So instead of wasting my time with customer service, I decided to come up with my own fix for the floppy hose. I settled on using these rubber-cased cable clamps that I could affix to the base of my sprayer. They are flexible to open wide to slide the hose in and you can close it to hold in place.









These are the ones I used as they are stainless steel and will not rust in underwater uses. The big box stores sell similar ones but I e-mailed the manufacturer and they confirmed that those are not meant for marine use. They are likely some zinc-plated steel that is slightly more rust-resistant but not a true chromium-alloy stainless steel. I ordered that set off Amazon. The 1/2" cable clamp fits perfectly around the hose while being narrow enough to not allow the hose clamp and strainer to come loose. This is the one you'll need https://www.amazon.com/Cable-Lokman-Stainless-Rubber-Cushioned/dp/B01N074XSY/ref=sr_1_4?keywords=lokman+cable+clamp+1%2F2+inch&qid=1567354741&s=gateway&sr=8-4. I decided on the set since I wasn't sure of the best size.
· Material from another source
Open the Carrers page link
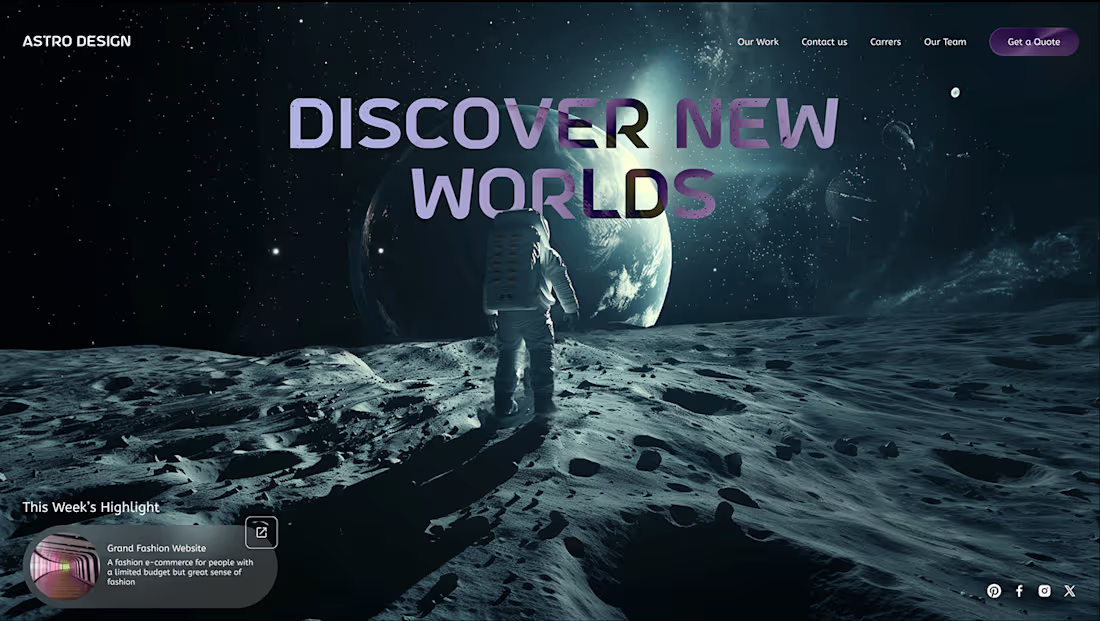The image size is (1100, 621). 885,41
I wanted the hose and strainer to point down at the lowest point of the tank. I decided to place it on the lip you can feel on the middle. See the picture for placement









I super-glued it so that it would hold to the area. Super-glue is supposedly water-resistant, but there wasn't much contact around the cylindrical base to the flat steel of the clamp so I added hot glue to the whole base, rubber side included. Once that dried, it felt solid. Here's the final produce with the hose fixed in place.









I tested with 1/2 gallon of water and it sprayed perfectly. No loss of pressure since the hose was always submerged and there was no air to pump.


----------



## Christech11 (Mar 26, 2019)

Appreciate you including the link to the clamp and how you attached it. I struggle with the same problem when there is about .5 gallon or so left in the sprayer. Hope to have this setup in time for next weekend. Thanks!


----------



## DuncanMcDonuts (May 5, 2019)

No problem! I hope it helps everyone else who has the first gen backpack sprayer. It's such a glaring issue that I don't know how it got past testing. Such a simple fix, too.


----------